| WRITTEN REQUEST 1 |
Set down word for word everything in the Violin Memory article from "A chapter 11 bankruptcy" down to "pursuing a sale.".
| WRITTEN REQUEST 2 |
Carry the Violin Memory bankruptcy article further, picking up after its final sentence.

| SOURCE |
☆ ☆ ☆

Shares worth 5 cents and company just $1.5m

+Comment Violin Memory has bowed to the inevitable and made a Chapter 11 filing.

A chapter 11 bankruptcy filing doesn't always signal it's over, but it might mean the early flash pioneer is getting there. Violin Memory's tortured struggle to stay in business now depends upon it streamlining its business further and pursuing a sale.

The shares are worth just $0.0455 and its market capitalisation is just $1.5m.

The sale is going to be a near fire sale – an auction in early January. What an admission of colossal business failure since CEO Kevin DeNuccio took over in February 2014.

The streamlining applies to Violin's operations and balance sheet, which will mean, we understand, reducing jobs, amongst other things.

DeNuccio said: "We are taking this action, which should conclude by the end of January 2017, to bolster Violin's ability to serve the needs of its customers. Violin intends to continue to sell solutions to customers and prospects as well as service and support customers during this restructuring."

Whether anyone will buy anything between now and the end of January is another matter. It's probably a good time to ask for a discount.

☆ ☆ ☆

| GIVEN DATA |
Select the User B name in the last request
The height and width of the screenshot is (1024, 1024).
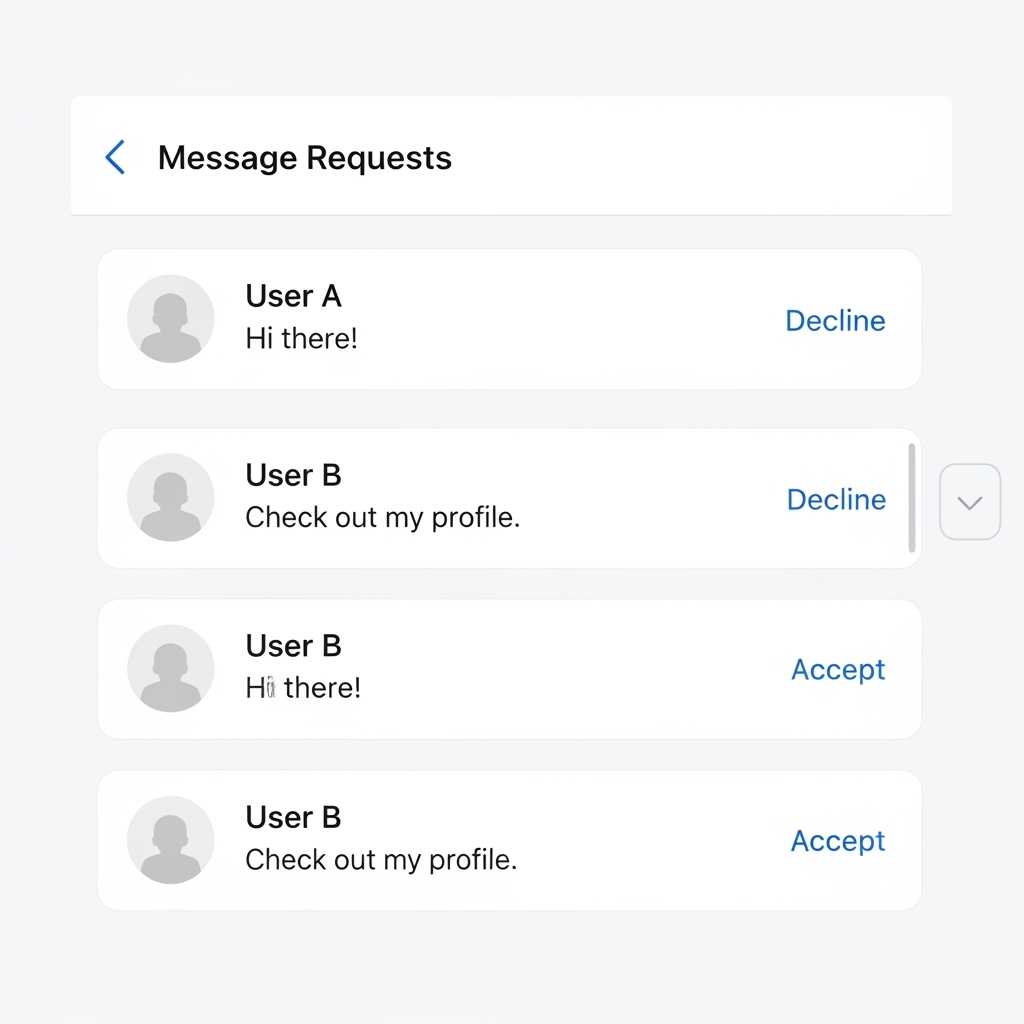[x=293, y=818]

☆ ☆ ☆

| TASK OUTPUT 1 |
A chapter 11 bankruptcy filing doesn't always signal it's over, but it might mean the early flash pioneer is getting there. Violin Memory's tortured struggle to stay in business now depends upon it streamlining its business further and pursuing a sale.

| TASK OUTPUT 2 |
The company's assets include 58 filed US patents and 24 pending ones, and 64 foreign ones with 38 pending, its recurring service revenue and its customer base, "that includes some of the largest enterprises in the world,” but clearly not enough of them.

Some history

Violin's strategy was to build high-end flash arrays using proprietary inline memory modules (VIMMs) rather than commodity SSDs. Under then-CEO Don Basile it also went into PICe flash cards but that was never successful, with the business eventually being sold off to Toshiba.

Basile, appointed in September 2009, took the company to an IPO in 2013. This turned out to be a disaster with the shares slumping more than 60 per cent when dreadful quarterly results were announced, and Basile being fired in December 2013.

When DeNuccio was hired he was confident that he and the exec team at Violin could increase shareholder value. He, and the execs he hired, did exactly the opposite.

Activist investor Clinton Group said it had five informal offers for the company. The board and management refused to see things Clinton Group's way and so here we are.

Reg comment

Where did it go wrong? Violin pioneered the all-flash array but it introduced an all-DRAM appliance in April 2008. with the 4TB all-flash 1010 memory appliance appearing in November 2008. Its competitors were Texas Memory Systems, acquired by IBM, and Fusion-IO, bought by SanDisk.

The high-end strategy was let down by inadequately fast hardware, allowing others, like Kaminario, to claim the performance high ground. Another self-inflicted wound was a failure to appoint top-rank professional experienced sales heads. They were appointed in regional positions but not at the top, with technically skilled people like Said Ouissal appointed instead. He arrived in June 2015 and has now left.

Violin was also late with delivering deduplication and had to add it with a separate box alongside its flash array, making life tougher when competing with all-in-one boxes from its competitors.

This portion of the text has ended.